Dans l’étape de 100 MN en équipage réduit, ça commence pareil mais la nuit devient plus difficile. D’abord, il fait plus frais. L’adrénaline produite par le stress de la navigation de nuit vous empêche dans un premier temps de vous reposer. Vers 2-3 heures du matin, la fatigue se fait sentir chez l’équipage. L’un des deux va se coucher, le deuxième prend son courage à deux mains et tente de garder les yeux grands ouverts. Un évènement imprévu et on bat le rappel de tout l’équipage pour la manœuvre. Il ne faut pas abuser de ce genre d’étape en côtier et en équipage réduit. C’est pour cette raison, que nous restons également, au minimum, deux nuits tranquilles après ce genre d’étape. Souvent plus, si le lieu se prête à la flânerie.

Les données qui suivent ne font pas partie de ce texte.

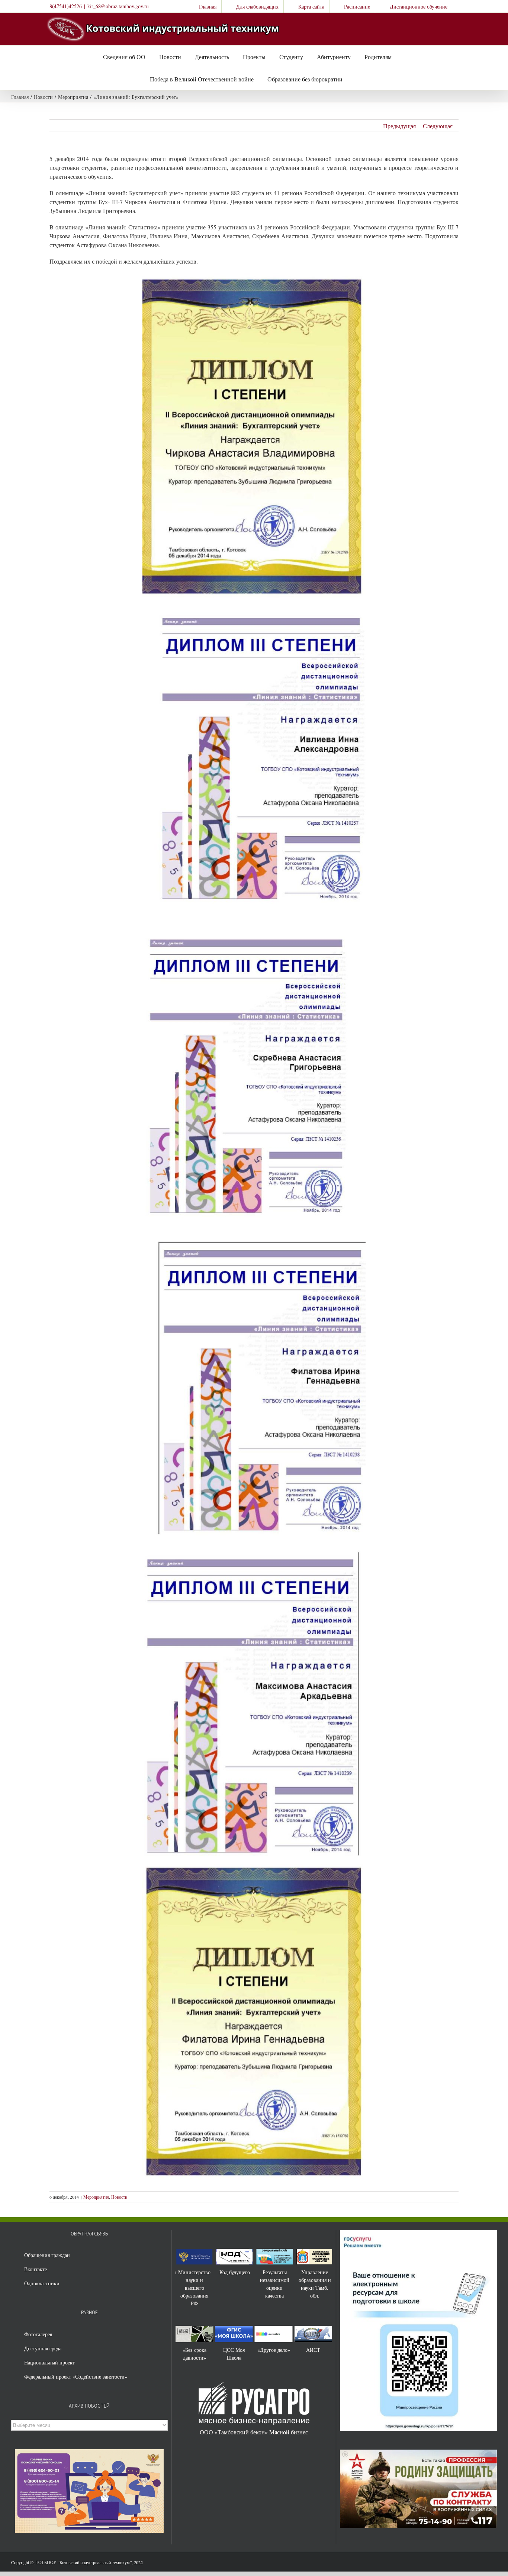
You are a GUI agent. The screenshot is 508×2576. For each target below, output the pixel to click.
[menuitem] (202, 6)
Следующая (438, 126)
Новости (119, 2197)
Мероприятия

Pour compléter le chapitre, ne pas oublier le saut de calamar ou calmar (les deux se disent). Pour ceux qui n’auraient pas lu tous les articles de 2021, je rappelle que le calmar (c’est plus court à écrire) saute et que le terme est plus adapté à la mer que « puce ». Le saut de calmar est donc une navigation très courte; nous dirons autour de 10/15 miles et qui permet de rallier un point proche qui, pour je ne sais quelle raison, nous fait envie.

Certains pourraient penser qu’à cette vitesse, le voyage va être long. Ils ont raison mais c’est exactement ce que l’on souhaite. Que ça dure, que ça dure, que ça dure …. le plus longtemps possible.